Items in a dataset
%%

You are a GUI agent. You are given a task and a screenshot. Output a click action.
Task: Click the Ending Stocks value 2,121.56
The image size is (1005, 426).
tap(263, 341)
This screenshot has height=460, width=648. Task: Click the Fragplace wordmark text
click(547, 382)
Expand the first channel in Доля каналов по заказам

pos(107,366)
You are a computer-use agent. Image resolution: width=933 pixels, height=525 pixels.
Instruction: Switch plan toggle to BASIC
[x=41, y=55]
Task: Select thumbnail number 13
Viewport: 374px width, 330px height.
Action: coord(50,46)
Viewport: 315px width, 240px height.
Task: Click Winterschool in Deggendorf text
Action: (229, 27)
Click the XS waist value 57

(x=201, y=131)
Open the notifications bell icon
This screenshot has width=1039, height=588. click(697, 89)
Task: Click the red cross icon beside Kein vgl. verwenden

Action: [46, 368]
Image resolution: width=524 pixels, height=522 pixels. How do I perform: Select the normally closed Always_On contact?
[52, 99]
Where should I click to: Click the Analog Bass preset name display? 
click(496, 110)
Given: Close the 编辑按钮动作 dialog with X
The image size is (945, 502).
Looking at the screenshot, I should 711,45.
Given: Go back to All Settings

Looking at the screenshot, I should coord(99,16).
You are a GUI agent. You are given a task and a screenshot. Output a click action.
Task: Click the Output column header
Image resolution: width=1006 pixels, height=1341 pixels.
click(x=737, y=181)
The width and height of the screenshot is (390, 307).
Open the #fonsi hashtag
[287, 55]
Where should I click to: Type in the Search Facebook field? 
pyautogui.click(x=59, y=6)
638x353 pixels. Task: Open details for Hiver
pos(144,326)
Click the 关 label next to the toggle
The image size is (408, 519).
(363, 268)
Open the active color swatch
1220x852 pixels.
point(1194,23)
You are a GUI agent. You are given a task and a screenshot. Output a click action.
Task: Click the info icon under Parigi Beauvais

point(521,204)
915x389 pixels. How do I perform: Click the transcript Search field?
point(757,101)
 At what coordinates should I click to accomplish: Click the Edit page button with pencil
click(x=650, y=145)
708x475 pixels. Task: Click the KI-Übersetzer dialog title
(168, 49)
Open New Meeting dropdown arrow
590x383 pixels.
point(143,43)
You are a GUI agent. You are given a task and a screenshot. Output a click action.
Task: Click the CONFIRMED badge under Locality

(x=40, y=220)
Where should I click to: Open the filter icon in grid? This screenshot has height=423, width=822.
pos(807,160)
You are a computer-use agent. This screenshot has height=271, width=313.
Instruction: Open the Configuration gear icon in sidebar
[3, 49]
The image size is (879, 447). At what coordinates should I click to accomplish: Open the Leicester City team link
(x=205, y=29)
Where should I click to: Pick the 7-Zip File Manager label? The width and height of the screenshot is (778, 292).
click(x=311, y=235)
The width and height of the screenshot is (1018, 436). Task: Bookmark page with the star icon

%%

Rewrite all of the material above, changing each "GUI agent" to "screen assistant" and keeping everything else the same.

You are a screen assistant. You are given a task and a screenshot. Output a click action.
Task: Click the Ending Stocks value 2,121.56
The image size is (1005, 426).
tap(263, 341)
This screenshot has height=460, width=648. Task: Click the Fragplace wordmark text
click(547, 382)
Expand the first channel in Доля каналов по заказам

pos(107,366)
You are a computer-use agent. Image resolution: width=933 pixels, height=525 pixels.
Instruction: Switch plan toggle to BASIC
[x=41, y=55]
Task: Select thumbnail number 13
Viewport: 374px width, 330px height.
Action: coord(50,46)
Viewport: 315px width, 240px height.
Task: Click Winterschool in Deggendorf text
Action: (229, 27)
Click the XS waist value 57

(x=201, y=131)
Open the notifications bell icon
This screenshot has width=1039, height=588. click(697, 89)
Task: Click the red cross icon beside Kein vgl. verwenden

Action: [46, 368]
Image resolution: width=524 pixels, height=522 pixels. How do I perform: Select the normally closed Always_On contact?
[52, 99]
Where should I click to: Click the Analog Bass preset name display? 
click(496, 110)
Given: Close the 编辑按钮动作 dialog with X
The image size is (945, 502).
Looking at the screenshot, I should 711,45.
Given: Go back to All Settings

Looking at the screenshot, I should coord(99,16).
You are a screen assistant. You are given a task and a screenshot. Output a click action.
Task: Click the Output column header
Image resolution: width=1006 pixels, height=1341 pixels.
click(x=737, y=181)
The width and height of the screenshot is (390, 307).
Open the #fonsi hashtag
[287, 55]
Where should I click to: Type in the Search Facebook field? 
pyautogui.click(x=59, y=6)
638x353 pixels. Task: Open details for Hiver
pos(144,326)
Click the 关 label next to the toggle
The image size is (408, 519).
(363, 268)
Open the active color swatch
1220x852 pixels.
point(1194,23)
You are a screen assistant. You are given a task and a screenshot. Output a click action.
Task: Click the info icon under Parigi Beauvais

point(521,204)
915x389 pixels. How do I perform: Click the transcript Search field?
point(757,101)
 At what coordinates should I click to accomplish: Click the Edit page button with pencil
click(x=650, y=145)
708x475 pixels. Task: Click the KI-Übersetzer dialog title
(168, 49)
Open New Meeting dropdown arrow
590x383 pixels.
point(143,43)
You are a screen assistant. You are given a task and a screenshot. Output a click action.
Task: Click the CONFIRMED badge under Locality

(x=40, y=220)
Where should I click to: Open the filter icon in grid? This screenshot has height=423, width=822.
pos(807,160)
You are a computer-use agent. This screenshot has height=271, width=313.
Instruction: Open the Configuration gear icon in sidebar
[3, 49]
The image size is (879, 447). At what coordinates should I click to accomplish: Open the Leicester City team link
(x=205, y=29)
Where should I click to: Pick the 7-Zip File Manager label? The width and height of the screenshot is (778, 292).
click(x=311, y=235)
The width and height of the screenshot is (1018, 436). Task: Bookmark page with the star icon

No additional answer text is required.